Categories: Open Source privacy

User Data & You: Privacy for Programmers

This was originally posted as a guest post on January 31t 2014. Since then, it has been requested that I post under my own name.

Introduction

I am a Firefox Engineer at Mozilla. I have worked on Desktop Firefox, Firefox for Android, and Firefox Sync. I currently work on Firefox for Windows 8 Touch, (née Firefox Metro). I also serve on Mozilla’s Privacy Council.

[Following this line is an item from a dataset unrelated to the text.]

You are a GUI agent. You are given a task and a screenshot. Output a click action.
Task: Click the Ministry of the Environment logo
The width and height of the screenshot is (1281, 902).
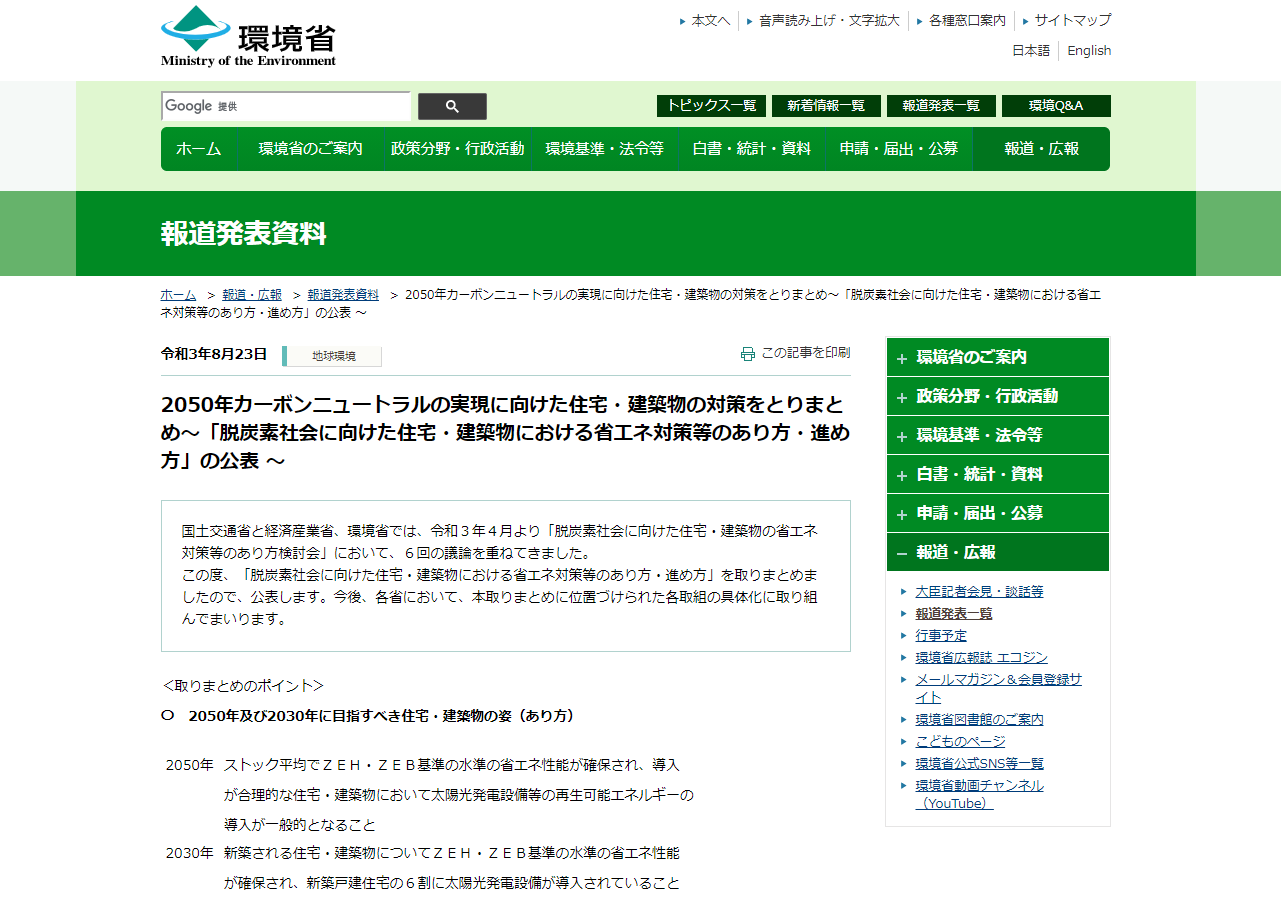click(x=248, y=37)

On Data Privacy Day, I presented a perspective on what we can do differently. My primary audience is fellow engineers or those engaged in engineering related activities. When I say ‘we’ I am largely referring to engineering as group. The remainder of this post is a written expansion on the presentation. The Air Mozilla recording is available here.

Goal

My goal is to start a public discussion about what engineers need to know about user privacy. Eventually the result of this discussion will evolve into a short training or set of best practices so engineers can ship better code with less hassle. Since this is the start of a public discussion, the content below will probably raise more questions than answers.

There be scaly dragons. Ye have been warned.

Privacy? That Word is so Overused. What is it Exactly & Why do I Care?

Privacy is a culturally laden word and definitions vary widely. Privacy means different things to different people at different times, even within the nascent field of privacy engineering. So for sanity’s sake, the following are my table stakes definitions.

Privacy: How & by whom the personal information of an individual is managed with respect to other individuals.

User Data: Any data related to users that they generate or cause to be generated; or that we generate, collect, store, have custody and control over, transfer, process, or hold interest in.

Why do we care? The reason Mozilla exists is to defend and promote the open web. Firefox & FirefoxOS are great products but they are not the raison d’être outlined in the Manifesto; they are means to an end. The Mozilla Manifesto declares that for a healthy web, users must be able to shape their own experiences on it. Ain’t nothing shapes your experience online more than than the data generated for, by, and about you. Whoever controls that controls your experience on the web. So our goal of the open web is directly linked to individuals ability to control that for themselves.

Acknowledging the Elephant in the Room

Let’s start by acknowledging the elephant in the room: whether or not Mozilla products should even handle user data. That would be a rich discussion on its own. This is not that discussion. This discussion assumes we’re going to handle user data. Regardless of your views, let’s agree that there are some things we will need to do differently when we choose to handle user data. Let’s figure out what those are.

Ok, So We Care; There’s Another Team at Mozilla for That.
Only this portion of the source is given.